Thinking across Cultures

By Donald M. Topping; Doris C. Crowell et al. | Go to book overview

32
An Assessment of the Thinking Skills Movement: Miles to Go Before We Sleep: A Symposium

Ronald S. BrandtModerator

Participants
Arthur Costa California State University Sacramento
David N. Perkins Harvard Graduate School of Education
Barbara PresseisenResearch for Better Schools
Reuven Feuerstein Hadassah-Wizo Canada Institute
Edward deBonoCognitive Research Trust

Brandt: In recent years there has been heightened interest among educators in the United States and in many other countries in the possibility of teaching thinking skills as a part of the regular school curriculum. We have assembled five influential leaders of this movement to assess what has been accomplished so far and to consider what needs to be done. Our first speaker, Arthur Costa, is a popular consultant and trainer. A professor at California State University in Sacramento, he is editor of ASCD's resource book on teaching thinking, Developing Minds. He has also recently been elected as President-elect of the Association for Supervision and Curriculum Development.

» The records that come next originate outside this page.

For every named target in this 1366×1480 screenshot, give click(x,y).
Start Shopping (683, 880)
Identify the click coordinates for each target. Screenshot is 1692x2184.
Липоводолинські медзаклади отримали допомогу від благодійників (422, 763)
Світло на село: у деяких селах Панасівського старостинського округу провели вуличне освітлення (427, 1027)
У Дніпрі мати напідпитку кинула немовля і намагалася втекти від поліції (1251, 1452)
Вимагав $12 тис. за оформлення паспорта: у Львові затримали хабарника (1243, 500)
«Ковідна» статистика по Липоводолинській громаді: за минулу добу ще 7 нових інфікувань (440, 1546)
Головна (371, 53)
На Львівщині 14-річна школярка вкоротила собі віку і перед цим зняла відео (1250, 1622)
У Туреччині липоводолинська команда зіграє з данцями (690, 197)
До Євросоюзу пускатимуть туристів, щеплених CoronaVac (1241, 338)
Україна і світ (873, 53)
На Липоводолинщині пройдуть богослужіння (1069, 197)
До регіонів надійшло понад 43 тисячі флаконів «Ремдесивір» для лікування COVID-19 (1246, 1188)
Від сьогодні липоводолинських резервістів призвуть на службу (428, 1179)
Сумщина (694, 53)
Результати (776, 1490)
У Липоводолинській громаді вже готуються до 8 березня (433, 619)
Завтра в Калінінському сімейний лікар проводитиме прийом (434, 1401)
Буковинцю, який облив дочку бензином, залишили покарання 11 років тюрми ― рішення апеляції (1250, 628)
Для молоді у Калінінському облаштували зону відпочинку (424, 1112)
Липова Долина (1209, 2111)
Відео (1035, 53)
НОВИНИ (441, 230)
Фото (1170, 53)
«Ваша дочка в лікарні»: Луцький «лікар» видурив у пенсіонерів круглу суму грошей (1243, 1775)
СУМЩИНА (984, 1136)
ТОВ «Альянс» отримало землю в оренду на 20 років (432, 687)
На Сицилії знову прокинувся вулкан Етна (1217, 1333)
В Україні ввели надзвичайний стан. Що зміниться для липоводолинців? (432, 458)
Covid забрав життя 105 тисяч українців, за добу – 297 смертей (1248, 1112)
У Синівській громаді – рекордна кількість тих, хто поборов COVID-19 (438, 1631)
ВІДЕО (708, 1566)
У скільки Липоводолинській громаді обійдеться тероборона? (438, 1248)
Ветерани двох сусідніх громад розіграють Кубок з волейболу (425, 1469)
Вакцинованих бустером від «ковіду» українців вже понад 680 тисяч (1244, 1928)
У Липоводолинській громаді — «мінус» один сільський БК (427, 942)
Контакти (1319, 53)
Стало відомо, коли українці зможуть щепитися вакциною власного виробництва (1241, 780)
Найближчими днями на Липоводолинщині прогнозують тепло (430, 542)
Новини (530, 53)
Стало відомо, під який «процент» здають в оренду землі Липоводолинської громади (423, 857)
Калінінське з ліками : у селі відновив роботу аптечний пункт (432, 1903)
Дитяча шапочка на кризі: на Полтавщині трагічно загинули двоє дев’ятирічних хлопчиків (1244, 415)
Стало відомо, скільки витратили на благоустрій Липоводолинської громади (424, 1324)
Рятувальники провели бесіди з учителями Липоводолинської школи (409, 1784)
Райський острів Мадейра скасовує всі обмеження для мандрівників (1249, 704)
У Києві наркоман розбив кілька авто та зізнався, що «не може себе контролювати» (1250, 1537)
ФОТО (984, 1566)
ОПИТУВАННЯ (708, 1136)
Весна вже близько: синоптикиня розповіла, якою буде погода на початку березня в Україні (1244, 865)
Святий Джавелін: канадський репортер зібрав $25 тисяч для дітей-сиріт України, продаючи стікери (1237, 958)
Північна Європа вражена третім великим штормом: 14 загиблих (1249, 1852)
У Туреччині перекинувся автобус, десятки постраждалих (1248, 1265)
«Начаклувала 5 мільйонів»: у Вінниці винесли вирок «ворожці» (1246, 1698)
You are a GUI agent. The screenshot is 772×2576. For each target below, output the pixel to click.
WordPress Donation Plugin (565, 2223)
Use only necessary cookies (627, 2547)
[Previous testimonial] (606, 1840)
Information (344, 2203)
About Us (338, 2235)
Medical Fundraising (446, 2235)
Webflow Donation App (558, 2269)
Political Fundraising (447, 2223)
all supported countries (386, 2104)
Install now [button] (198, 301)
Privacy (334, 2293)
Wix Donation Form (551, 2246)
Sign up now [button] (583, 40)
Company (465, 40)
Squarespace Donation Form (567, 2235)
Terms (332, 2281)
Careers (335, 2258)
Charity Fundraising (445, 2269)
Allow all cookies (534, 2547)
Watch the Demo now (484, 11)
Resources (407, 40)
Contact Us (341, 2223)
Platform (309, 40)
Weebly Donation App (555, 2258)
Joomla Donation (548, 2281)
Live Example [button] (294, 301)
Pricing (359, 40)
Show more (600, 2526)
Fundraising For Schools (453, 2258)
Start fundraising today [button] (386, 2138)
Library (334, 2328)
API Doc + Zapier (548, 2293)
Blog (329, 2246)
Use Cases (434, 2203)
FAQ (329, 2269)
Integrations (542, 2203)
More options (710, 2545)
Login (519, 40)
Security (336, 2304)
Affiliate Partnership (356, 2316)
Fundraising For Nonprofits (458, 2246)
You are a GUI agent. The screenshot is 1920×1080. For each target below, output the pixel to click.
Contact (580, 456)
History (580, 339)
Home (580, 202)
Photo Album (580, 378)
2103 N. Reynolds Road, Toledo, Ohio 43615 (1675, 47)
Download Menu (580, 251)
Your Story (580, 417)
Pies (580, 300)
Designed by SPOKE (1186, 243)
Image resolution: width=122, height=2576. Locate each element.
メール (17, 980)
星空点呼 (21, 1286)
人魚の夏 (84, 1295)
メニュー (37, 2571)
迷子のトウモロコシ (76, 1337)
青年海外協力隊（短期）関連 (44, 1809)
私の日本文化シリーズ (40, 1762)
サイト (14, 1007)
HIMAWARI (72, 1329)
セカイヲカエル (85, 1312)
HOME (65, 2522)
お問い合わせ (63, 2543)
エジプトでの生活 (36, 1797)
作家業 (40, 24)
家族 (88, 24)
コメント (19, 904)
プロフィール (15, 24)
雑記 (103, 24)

Costa: I see many changes going on in schools that I associate with a growing interest in teaching thinking. We're seeing a shift away from the idea that enriching cognitive skills is just for the gifted. For many years schools acted as though thinking skills were only for the bright kids. Now it's becoming understood that thinking is for all students. There's a shift away from the notion of a static and unchanging IQ. We've adopted the idea of people like Reuven Feuerstein and Arthur Whimbey, among others, that we can teach people to behave more intelligently, and that people continue to learn and become more intelligent throughout a lifetime.

Another important trend is to see the close relationship between language and thinking. It reveals the tremendous role of the teacher as a mediator of student learning because of his or her influence on language: the kinds of questions the teacher asks, the way he or she responds to student answers. This has become a subject of not only research but also the focus of staff development and even of supervision: helping teachers analyze their own thought processes and their own language to see how it affects the thought processes of students.